With 2023 coming to an end, IPM experts have taken stock of the evolution of the threat landscape in recent months and concluded that it has been a particularly complicated year in which companies, both in the public and private sectors, have been targets of cybercrime.
Around six out of ten companies acknowledge having received a more significant number of cyber attacks throughout the year, and the average number of weekly attacks is around 533, according to various studies. These are just two examples of data showing the complexity of the scenarios organizations face to protect their systems and data.
We are at a time when cybersecurity is one of the biggest challenges for companies worldwide. The threat landscape has been impacted by the growth of cybercriminal groups, protected by the legal loophole in international laws and the profit margin it brings them.
IPM specialists have monitored the significant cyber incidents of recent months, which have put the operations and data of organizations in all sectors in check, from Health and State and Local Administration to private entities in verticals such as Telecommunications and Media. , and even large IBEX companies. This highlights that no company is exempt from suffering a cybersecurity incident.

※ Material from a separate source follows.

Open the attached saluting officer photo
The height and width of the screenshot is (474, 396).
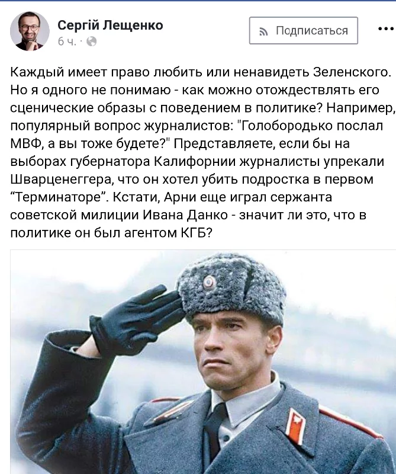[203, 362]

Tips that will help improve companies’ cybersecurity postures
- Cybersecurity governance: The current challenges in this area require a good governance model that facilitates the management of the security of systems and networks since cybersecurity is a discipline that cuts across the entire organization and must be an essential part of its risk control and management strategy. It is about optimizing security controls and measures and articulating management policies that must be continually reviewed and improved to guarantee adequate defence against threats. The model must define roles and responsibilities, the necessary resources and capabilities, action measures and incident management, cyber intelligence, and all the necessary elements that guarantee business continuity.
- Risk identification, vulnerability analysis and 24×7 monitoring: To be prepared for possible incidents, decisions must be made based on the risks of threats materializing on the organization’s assets. This means that companies must be able to identify them and have continuous monitoring systems through threat intelligence and, very importantly, vulnerability analysis, which will also allow them to have an adequate patch management policy to prevent them. from being exploited.

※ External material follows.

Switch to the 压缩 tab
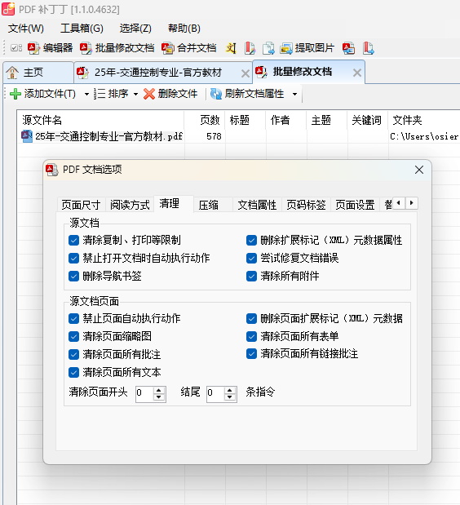 [208, 205]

- Backup is not enough: According to Veeam’s 2023 ransomware trends study, 93% of these attacks target cybersecurity copies, and three out of four are at least partially successful. In this context, it is critical to have a trusted backup accessible at any time and from anywhere. It is part of a cyber resilience strategy that facilitates recovery as quickly as possible in case of a stoppage of activity or data loss.
- Training for management teams and employees: Cybersecurity concerns everyone, and, furthermore, the human factor is the weakest link in the chain. Promoting awareness and training is the only way to achieve a safety culture throughout the company. All staff must know safety habits and practices when preventing and mitigating risks.

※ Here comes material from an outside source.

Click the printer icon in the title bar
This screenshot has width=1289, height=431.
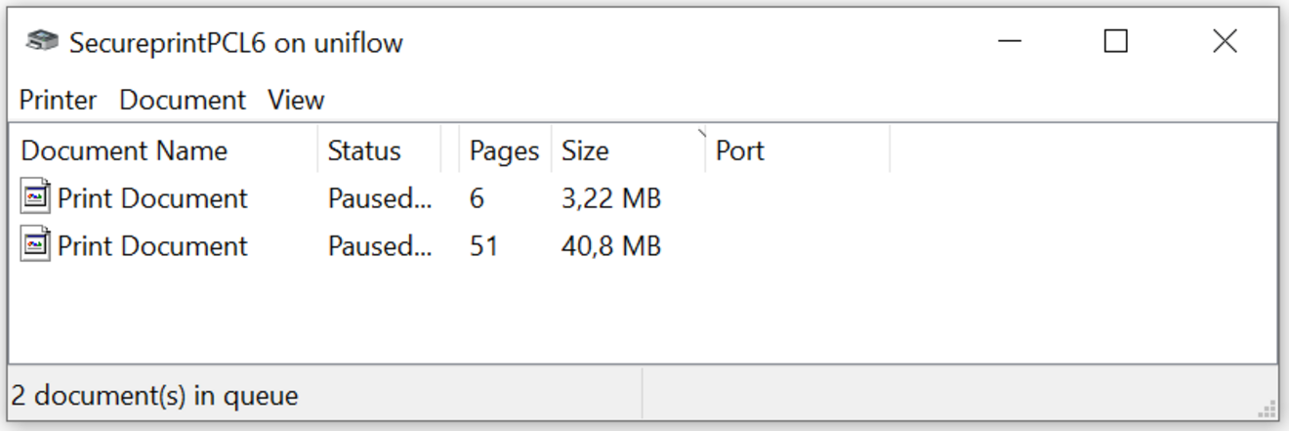[42, 42]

- Attention to the supply chain’s resilience: It will be critical to gain visibility on security threats from suppliers and partners, developing clear cyber guidelines that should govern relationships with the corporate ecosystem. They will also have to create controls that allow risks to be managed.
- Increase in budget items dedicated to security: Today, data is the main asset of companies, and accessing it is a very lucrative business for cybercriminals. Any incident has repercussions, not only because it can paralyze operations or because of the economic losses it entails, but also at a reputational and regulatory compliance level. Furthermore, stolen data is the basis for new cybercrimes. Businesses must invest in establishing comprehensive security strategies if they want to be protected from threats.
In a threat scenario like the current one, marked by the increase and severity of threats, companies must choose technological partners with the necessary knowledge and experience to help them articulate a solid cybersecurity strategy.